Remember that our implementation of TimerTask contains a reference to the respective Timer object. This means that  Timer object can be collected only when all its tasks are already dead. Ok, the last use of a TimerTask is the; line in that mainLoop method, after that it should be dead.

Consider the following situation: we had only one task in the queue and it has just fired. The timer thread goes into the next iteration of its main loop and hangs there in queue.wait() (source). Actually it just waits until the threadReaper comes for it and that will happen only when the GC collects the corresponding Timer object.

The problem here is that a conservative GC is just not going to do that. There is a good chance that a reference to the task handled on the previous iteration is still somewhere on the stack or in the registers of this timer thread. So the task object will be (conservatively) marked as a root and survive a GC cycle along with its timer object. The story will repeat during the next GC cycle, and so on. As a result, the threadReaper will never come and this timer thread will hold a 4MB array on the Java heap forever.

This situation leads to a massive (potentially unlimited) excess memory consumption and unexpected OutOfMemory errors in production. Let’s compile the above example with Excelsior JET and run it with the conservative GC enabled :

> jc =a PreciseGCTest.class
> export JETVMPROP=" -Xmx50m"
> ./PreciseGCTest

Fatal error: out of memory
Uncaught exception: Out of memory

This example illustrates the main defect of any conservative collector: the absence of knowledge about local variable liveness. The variable task still contains the value that was set during the previous iteration of the main loop. Any decent compiler can figure out that that value will never be used again, but without a compiler hint the JVM has to fall on the safe side and add that Task instance to the root-set.

We tried all kinds of workarounds, such as clearing the stack after returning from a method, but all of them either had an unacceptable impact on application performance or failed to cover all problematic cases. So at some point we gave up and finally implemented a precise GC. It was a many man-years task with lots of unexpected challenges and non-trivial solutions. But today it is ready and enabled in Excelsior JET by default:

> export JETVMPROP=-Xmx50m
> ./PreciseGCTest



Conservative Garbage Collector can be alluring: it is (relatively) easy to implement, works fine in most cases despite all the stereotypes and even allows you to achieve better performance. However, sooner or later the absence of knowledge about the liveness of local variables will lead to problems in production that just cannot be handled. So a conservative GC can be a reasonable temporary solution during the development or prototyping of a new managed runtime or compiler, but in the end you will have to implement a precise GC.
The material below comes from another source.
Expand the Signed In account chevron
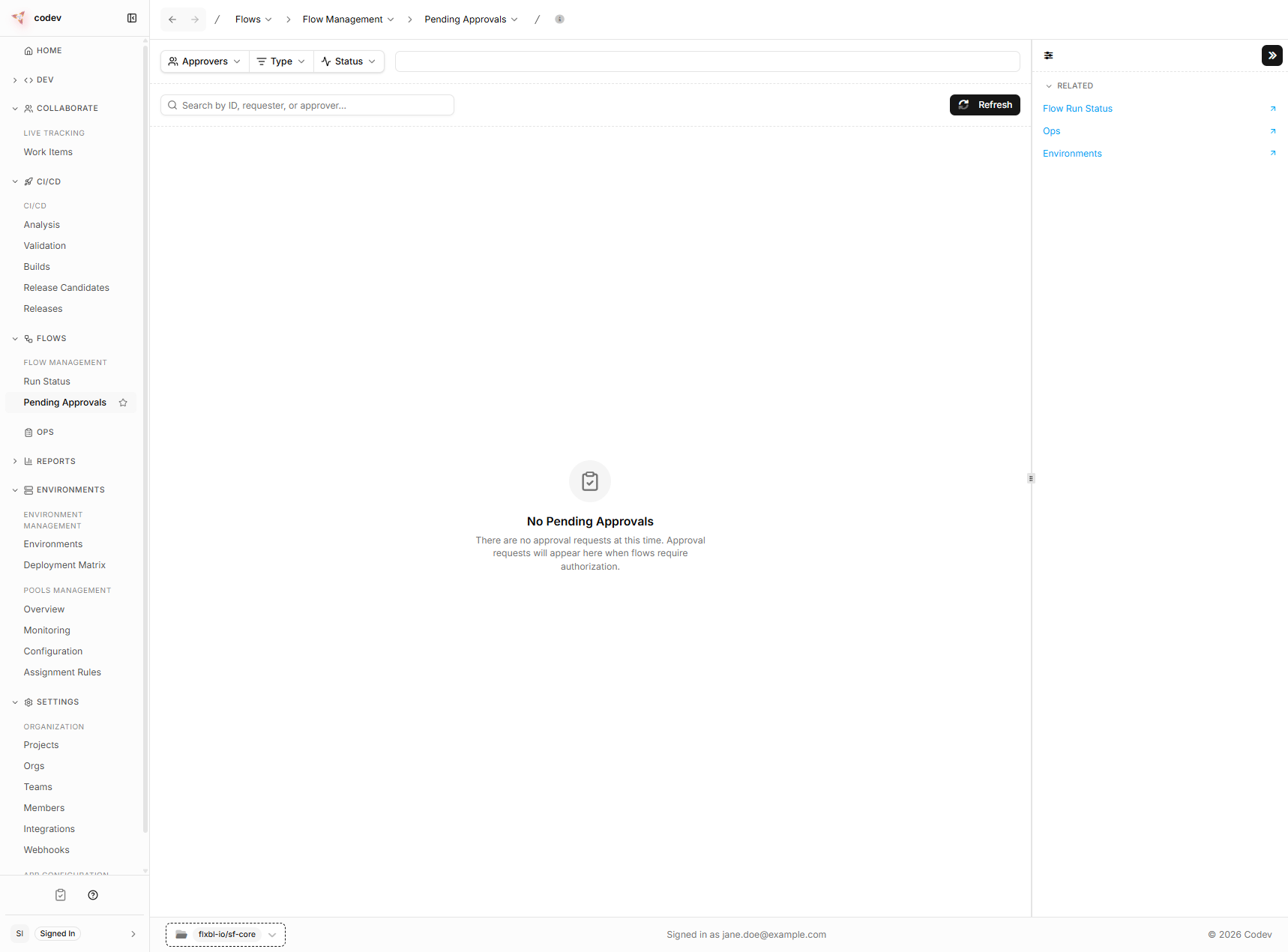The width and height of the screenshot is (1288, 952). (133, 934)
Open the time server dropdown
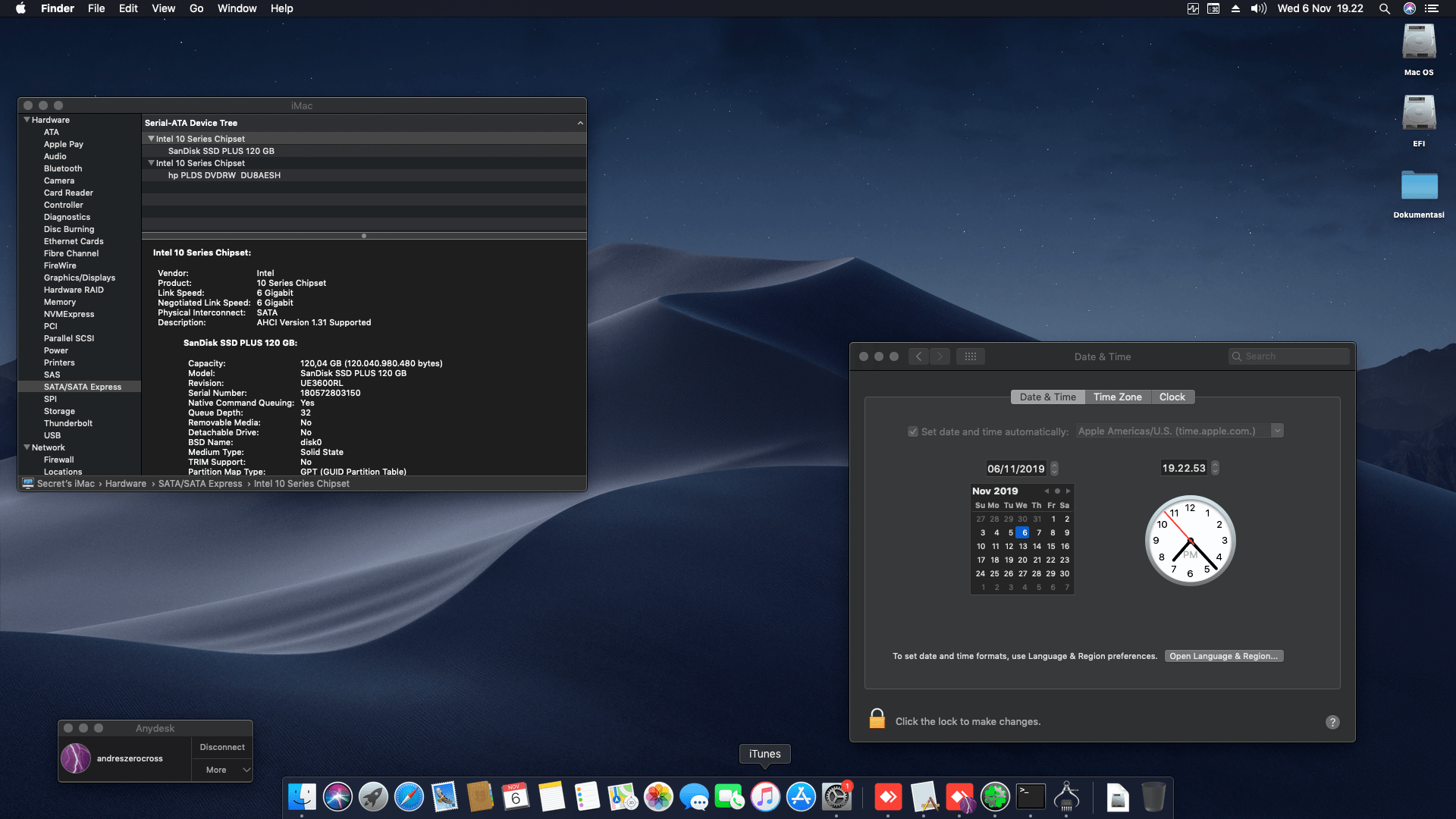Viewport: 1456px width, 819px height. [x=1278, y=430]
That’s all for today! Hope this will be helpful.

Feel free to join the discussion about this post on Hacker News or/and Reddit both on r/java and r/programming subreddits, or just leave your comments here below.  Thanks for reading and stay tuned.


  1. OpenJDK 9 source code:
  2. PreciseGCTest example and running scripts:


  1. By “reachable from roots” we mean that references to these objects are contained in fields of roots or other reachable objects. The JVM knows the type and offset of each field in each Java object, so it can scan all non-primitive fields and find all reachable objects.
  2. “GC maps” is the term we have been using internally at Excelsior. In some articles such structures are called “stack maps”, in the source code of the HotSpot JVM the term “Oop Maps” is used, and so on.